■ Activity ■
From the data below, return only the lines from the one with "At what coordinates" through the one with "Where should I", exact and inclusive, with pictures left out.

■ Entries provided ■
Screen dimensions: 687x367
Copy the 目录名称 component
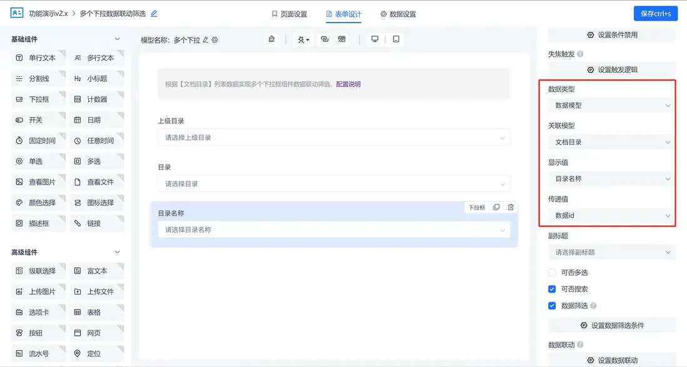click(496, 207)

---

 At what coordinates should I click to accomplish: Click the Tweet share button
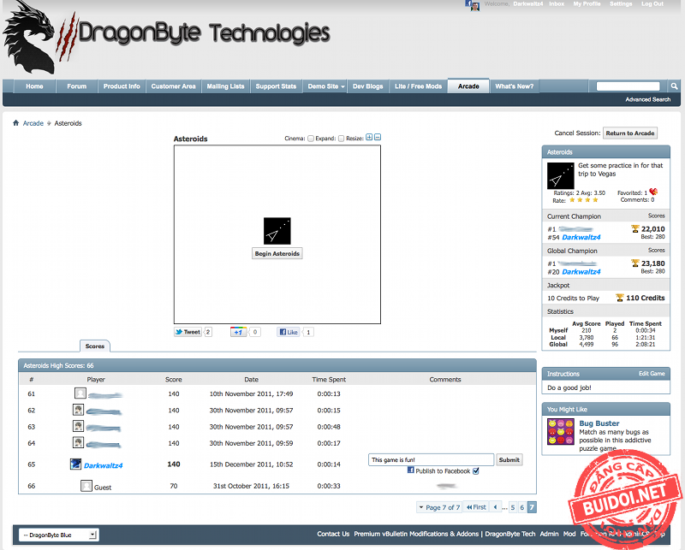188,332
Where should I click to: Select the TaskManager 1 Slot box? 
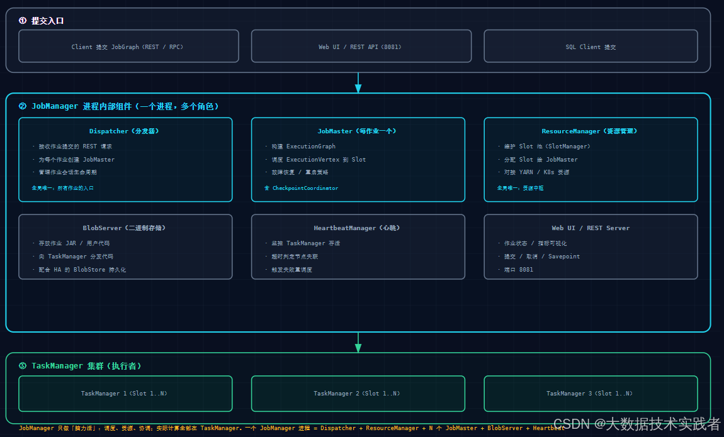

■ Solution ■
 At what coordinates should I click to accomplish: Click the Tweet share button
188,332
Where should I click to: Select the TaskManager 1 Slot box? 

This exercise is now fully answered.